In a corporate environment, it's relatively easy to control the network traffic and applications that your users are running. With the right tools in place, you can prevent users from installing and running peer-to-peer applications or block the relevant network connections required for these things to function. This is a MUST. Imagine the whole peer-to-peer network workwide potentially being able to search for proprietary and sensitive information that is held on your corporate network. Users aren't trying to be malicious most of the time, but they aren't security people either. So they inadvertently leave great big holes in your organisation.

Imagine KFC's list of 11 secret herbs and spices being hosted on a KFC server somewhere and having that exposed to a peer-to-peer network! They probably wouldn't go out of business, but someone would put a serious dent in their revenue if they got their hands on it. Or if you're a retailer and one of your employees accidentally leaves a file full of customer financial details unencrypted and sitting on a folder that the peer-to-peer software can access. Great, big, giant hole that is going to cost the organisation lots and lots and lots and lots of money, not to mention the intangibles that cannot be measured in dollars (e.g. customer confidence, damage to the corporate brand). I think you get the idea. Peer-to-peer network on corporate network = bad idea. So lock that down.

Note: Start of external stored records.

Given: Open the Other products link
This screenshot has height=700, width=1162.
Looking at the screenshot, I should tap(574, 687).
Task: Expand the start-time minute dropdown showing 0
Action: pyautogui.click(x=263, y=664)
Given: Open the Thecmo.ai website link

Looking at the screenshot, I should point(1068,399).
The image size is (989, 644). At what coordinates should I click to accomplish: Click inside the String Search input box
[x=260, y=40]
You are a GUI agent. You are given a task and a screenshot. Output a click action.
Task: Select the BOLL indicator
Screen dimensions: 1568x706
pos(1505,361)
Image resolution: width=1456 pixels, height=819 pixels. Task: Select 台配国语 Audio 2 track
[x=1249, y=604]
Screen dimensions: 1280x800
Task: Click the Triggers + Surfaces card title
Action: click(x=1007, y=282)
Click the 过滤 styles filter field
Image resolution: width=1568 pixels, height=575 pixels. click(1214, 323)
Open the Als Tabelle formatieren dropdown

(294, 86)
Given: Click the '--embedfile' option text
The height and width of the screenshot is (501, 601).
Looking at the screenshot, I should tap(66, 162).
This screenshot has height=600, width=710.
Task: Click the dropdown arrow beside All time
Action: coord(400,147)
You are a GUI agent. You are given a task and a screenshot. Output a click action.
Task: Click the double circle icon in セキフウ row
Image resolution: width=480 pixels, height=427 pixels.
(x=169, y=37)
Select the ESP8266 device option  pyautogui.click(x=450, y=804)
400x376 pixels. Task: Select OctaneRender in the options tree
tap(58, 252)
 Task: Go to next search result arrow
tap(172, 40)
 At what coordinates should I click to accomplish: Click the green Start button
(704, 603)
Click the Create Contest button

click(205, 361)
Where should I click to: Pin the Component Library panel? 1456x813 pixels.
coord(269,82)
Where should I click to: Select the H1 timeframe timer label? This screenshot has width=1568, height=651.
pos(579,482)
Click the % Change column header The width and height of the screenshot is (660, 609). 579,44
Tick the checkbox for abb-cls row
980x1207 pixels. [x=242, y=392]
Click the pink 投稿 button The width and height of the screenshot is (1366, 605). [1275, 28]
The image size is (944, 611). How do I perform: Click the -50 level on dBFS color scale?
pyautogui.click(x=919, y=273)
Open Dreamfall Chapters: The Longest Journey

Back to YouTube. But it doesn't host documents you say. Yep. True. Which is why YouTube is not really a problem for those of us not in the music, television and movie industries. What happens if there was a YouTube for documents? Quasi YouTube-like repositories have always existed. They're called online file servers. But they only store stuff...and most of the time this is not public. It's just there for the user to store their own stuff. And even if they someone allowed documents to be made public, they weren't very easily found. So they're not really YouTube for documents. Even so, you should probably be blocking users from uploading sensitive files to these sites. The risk profile isn't quite as high however, because of the lack of decent search capabilities. You put decent search capabilities and the power of tagging next to a document only type of site, and you get YouTube for documents.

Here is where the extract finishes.